**Passage for review:**
____________

This function is not bad. It works. Mostly. I’ll talk about the limitations later, but first I want to get to the point of this article – the technique that I first suggested many years ago.

When doing a relative comparison of floats it works pretty well to set maxRelDiff to FLT_EPSILON, or some small multiple of FLT_EPSILON. Anything smaller than that and it risks being equivalent to no epsilon. You can certainly make it larger, if greater error is expected, but don’t go crazy. However selecting the correct value for maxRelativeError is a bit tweaky and non-obvious and the lack of a direct relationship to the floating point format being used makes me sad.

ULP, he said nervously

//下面的方法利用了内存中浮点的表示,将内存中浮点数看做整型数据(获得浮点内存地址,将其转化为整型地址类型),这样就可以利用整型的比较方法来比较浮点数。

We already know that adjacent floats have integer representations that are adjacent. This means that if we subtract the integer representations of two numbers then the difference tells us how far apart the numbers are in float space. That brings us to:

Dawson’s obvious-in-hindsight theorem:

If the integer representations of two same-sign floats are subtracted then the absolute value of the result is equal to one plus the number of representable floats between them.

____________

**Given material:**
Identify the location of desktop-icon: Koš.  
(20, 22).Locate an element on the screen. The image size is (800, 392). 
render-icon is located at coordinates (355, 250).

____________

**Exercise requirements:** Print the passage on comparing floating-point numbers again, word for word, from start to finish.

**Answer below:**
This function is not bad. It works. Mostly. I’ll talk about the limitations later, but first I want to get to the point of this article – the technique that I first suggested many years ago.

When doing a relative comparison of floats it works pretty well to set maxRelDiff to FLT_EPSILON, or some small multiple of FLT_EPSILON. Anything smaller than that and it risks being equivalent to no epsilon. You can certainly make it larger, if greater error is expected, but don’t go crazy. However selecting the correct value for maxRelativeError is a bit tweaky and non-obvious and the lack of a direct relationship to the floating point format being used makes me sad.

ULP, he said nervously

//下面的方法利用了内存中浮点的表示,将内存中浮点数看做整型数据(获得浮点内存地址,将其转化为整型地址类型),这样就可以利用整型的比较方法来比较浮点数。

We already know that adjacent floats have integer representations that are adjacent. This means that if we subtract the integer representations of two numbers then the difference tells us how far apart the numbers are in float space. That brings us to:

Dawson’s obvious-in-hindsight theorem:

If the integer representations of two same-sign floats are subtracted then the absolute value of the result is equal to one plus the number of representable floats between them.